That ability to de-escalate starts with mental health resources being available, along with training in QPR.

According to the QPR Institute, by recognizing a suicidal person’s cries for help and offering hope through persuasion through positive action, suicide can be prevented.

The institute says that people must overcome their reluctance to become involved. Too often, those who are in a position to recognize the warning signs of a suicidal crisis either fail to see the signs, deny the meaning, or minimize these communications as “not serious.”

“We have to be able to look someone in the eye, ask them if they’re okay and mean it,” Bingham said. “Not, ‘Hi, how are you?’ in City Market and not really care. It’s if I ask you, I would really like to know what the answer is, and that’s okay.”

Aside from the signs, which can be direct verbal, indirect verbal, behavioral clues, and situational clues, people have to know how to react once they recognize the signs. That’s where QPR comes into play.

People looking to intervene when it comes to suicide have to plan a time and place to intervene, such as a way to set a time and place in private to really ask the important questions.

“When people have that time, they get help,” Francone said. “Not talking about suicide and pretending it’s not here doesn’t work.”

Due to suicide being such a taboo subject, asking the “S” question may seem awkward at first for people, or even difficult. But the truth is, according to the QPR Institute, is that you may be the best person, in the best possible position to recognize the warning signs of a suicide crisis and to prevent suicide.

That starts with asking important questions, such as “Have you been unhappy lately?” or “Have you been so very unhappy you wished you were dead?”

Once those questions have been asked, most people thinking of suicide want to talk and open up. That’s what leads to step two of QPR: persuasion.

Persuading someone not to end his or her life and to get help begins with a very simple act: listening. It can be life saving.
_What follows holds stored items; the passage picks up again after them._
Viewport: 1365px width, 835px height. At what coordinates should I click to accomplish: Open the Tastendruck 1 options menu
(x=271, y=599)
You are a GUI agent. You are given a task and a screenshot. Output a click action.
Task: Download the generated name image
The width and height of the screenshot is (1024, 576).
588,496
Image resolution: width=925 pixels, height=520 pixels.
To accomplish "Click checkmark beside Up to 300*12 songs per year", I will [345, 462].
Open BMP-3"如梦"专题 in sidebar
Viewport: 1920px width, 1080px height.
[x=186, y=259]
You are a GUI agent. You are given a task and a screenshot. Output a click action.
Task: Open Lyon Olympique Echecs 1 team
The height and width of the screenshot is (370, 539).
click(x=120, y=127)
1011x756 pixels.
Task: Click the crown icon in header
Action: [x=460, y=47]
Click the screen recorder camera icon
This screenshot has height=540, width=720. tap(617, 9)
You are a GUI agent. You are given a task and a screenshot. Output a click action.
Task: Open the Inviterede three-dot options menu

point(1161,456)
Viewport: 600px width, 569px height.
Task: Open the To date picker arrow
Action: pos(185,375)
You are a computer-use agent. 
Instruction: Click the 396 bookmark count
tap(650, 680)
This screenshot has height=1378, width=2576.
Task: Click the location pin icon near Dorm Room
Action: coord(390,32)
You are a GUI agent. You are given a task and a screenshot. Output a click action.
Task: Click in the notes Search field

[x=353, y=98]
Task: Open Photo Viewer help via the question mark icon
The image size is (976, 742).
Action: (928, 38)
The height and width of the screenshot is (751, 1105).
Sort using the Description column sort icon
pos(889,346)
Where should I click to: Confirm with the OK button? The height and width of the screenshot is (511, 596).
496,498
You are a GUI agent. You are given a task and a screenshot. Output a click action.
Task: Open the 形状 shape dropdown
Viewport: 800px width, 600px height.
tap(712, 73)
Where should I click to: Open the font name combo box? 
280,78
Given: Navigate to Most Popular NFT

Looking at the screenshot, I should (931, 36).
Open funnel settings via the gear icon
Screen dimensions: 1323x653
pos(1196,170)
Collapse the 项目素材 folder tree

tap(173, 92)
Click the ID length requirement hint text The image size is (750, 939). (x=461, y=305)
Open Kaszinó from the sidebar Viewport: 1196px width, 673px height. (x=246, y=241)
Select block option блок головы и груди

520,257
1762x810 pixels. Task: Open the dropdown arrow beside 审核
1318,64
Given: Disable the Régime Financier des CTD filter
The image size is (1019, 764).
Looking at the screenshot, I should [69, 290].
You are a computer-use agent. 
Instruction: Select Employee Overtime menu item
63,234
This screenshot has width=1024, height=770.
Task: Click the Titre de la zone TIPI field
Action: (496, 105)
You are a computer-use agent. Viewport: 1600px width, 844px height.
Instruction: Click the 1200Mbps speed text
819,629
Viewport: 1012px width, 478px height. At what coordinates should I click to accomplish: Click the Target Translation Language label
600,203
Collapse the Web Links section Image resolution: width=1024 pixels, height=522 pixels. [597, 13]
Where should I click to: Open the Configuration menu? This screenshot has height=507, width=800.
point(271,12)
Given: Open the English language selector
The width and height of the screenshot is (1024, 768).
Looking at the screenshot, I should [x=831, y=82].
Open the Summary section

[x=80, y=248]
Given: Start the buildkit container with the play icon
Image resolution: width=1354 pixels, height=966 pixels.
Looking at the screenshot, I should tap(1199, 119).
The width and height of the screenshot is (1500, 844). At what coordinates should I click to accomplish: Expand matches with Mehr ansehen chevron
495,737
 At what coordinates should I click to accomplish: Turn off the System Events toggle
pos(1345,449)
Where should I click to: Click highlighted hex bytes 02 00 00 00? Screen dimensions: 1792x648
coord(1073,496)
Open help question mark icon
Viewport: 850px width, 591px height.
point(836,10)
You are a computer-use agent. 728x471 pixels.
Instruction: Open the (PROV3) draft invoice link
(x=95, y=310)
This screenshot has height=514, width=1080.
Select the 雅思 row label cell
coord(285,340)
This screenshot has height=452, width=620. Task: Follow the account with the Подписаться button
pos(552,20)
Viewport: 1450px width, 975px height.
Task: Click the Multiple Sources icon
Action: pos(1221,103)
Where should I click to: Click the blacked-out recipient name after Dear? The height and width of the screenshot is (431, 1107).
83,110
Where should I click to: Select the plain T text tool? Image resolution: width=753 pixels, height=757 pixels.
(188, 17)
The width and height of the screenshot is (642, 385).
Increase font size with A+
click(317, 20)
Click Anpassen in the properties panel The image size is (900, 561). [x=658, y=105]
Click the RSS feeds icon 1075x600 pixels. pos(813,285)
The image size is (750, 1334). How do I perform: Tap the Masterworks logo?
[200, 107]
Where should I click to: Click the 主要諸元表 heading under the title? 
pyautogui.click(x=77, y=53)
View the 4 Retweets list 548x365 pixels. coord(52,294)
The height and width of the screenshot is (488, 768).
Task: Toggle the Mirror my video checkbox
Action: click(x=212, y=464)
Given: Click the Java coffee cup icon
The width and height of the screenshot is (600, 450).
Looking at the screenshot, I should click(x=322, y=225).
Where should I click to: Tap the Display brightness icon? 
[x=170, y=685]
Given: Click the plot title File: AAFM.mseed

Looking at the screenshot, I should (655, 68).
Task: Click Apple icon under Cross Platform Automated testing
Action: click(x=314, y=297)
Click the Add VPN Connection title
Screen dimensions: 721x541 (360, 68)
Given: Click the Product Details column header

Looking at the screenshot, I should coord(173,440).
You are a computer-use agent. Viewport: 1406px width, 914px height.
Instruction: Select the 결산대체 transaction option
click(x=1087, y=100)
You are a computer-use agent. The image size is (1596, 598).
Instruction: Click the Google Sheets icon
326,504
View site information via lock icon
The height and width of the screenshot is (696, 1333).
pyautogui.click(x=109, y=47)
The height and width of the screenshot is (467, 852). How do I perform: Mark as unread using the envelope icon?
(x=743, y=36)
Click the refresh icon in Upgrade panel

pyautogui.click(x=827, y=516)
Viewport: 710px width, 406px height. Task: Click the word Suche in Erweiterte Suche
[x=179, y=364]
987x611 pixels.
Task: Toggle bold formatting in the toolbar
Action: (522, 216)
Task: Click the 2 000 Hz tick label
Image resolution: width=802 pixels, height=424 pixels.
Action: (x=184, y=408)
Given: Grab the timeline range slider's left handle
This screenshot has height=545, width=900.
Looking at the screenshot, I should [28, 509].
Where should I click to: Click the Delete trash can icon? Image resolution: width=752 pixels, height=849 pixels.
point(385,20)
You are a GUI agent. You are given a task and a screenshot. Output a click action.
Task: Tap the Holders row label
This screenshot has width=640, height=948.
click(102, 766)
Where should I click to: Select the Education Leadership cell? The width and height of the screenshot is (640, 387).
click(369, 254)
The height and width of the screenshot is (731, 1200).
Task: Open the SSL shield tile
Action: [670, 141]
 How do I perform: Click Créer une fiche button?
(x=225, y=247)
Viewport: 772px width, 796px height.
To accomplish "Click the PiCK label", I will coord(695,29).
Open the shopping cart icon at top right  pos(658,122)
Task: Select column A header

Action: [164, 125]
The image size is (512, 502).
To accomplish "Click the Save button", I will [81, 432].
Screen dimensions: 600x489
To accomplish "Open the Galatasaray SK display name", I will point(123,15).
“It’s hard for people in today’s society to just take the time to stop and listen,” Craig Police Department Captain Bill Leonard said. “We have to take the time and start really caring about our fellow people in this community.”

Listening may take time, patience and courage most importantly, but it’s always the right thing to do, according to the QPR Institute.

People contemplating suicide believe that the act of suicide is a solution to a problem. It’s not.

In the persuasion process, those looking to intervene have to be persistent and push the thoughts that suicide is not a solution and that better alternatives can be found. It’s important to offer hope in any form during this time.

Once the persuasion process is over, the final step is referring the person to a mental health provider or another appropriate professional.

According to the QPR Institute, most suicidal people that agree to get help act in good faith and get the help they need.

When one applies the QPR method to a suicidal situation, they’re planting the seeds of hope. According to the institute, the most important factor – hope – starts with you.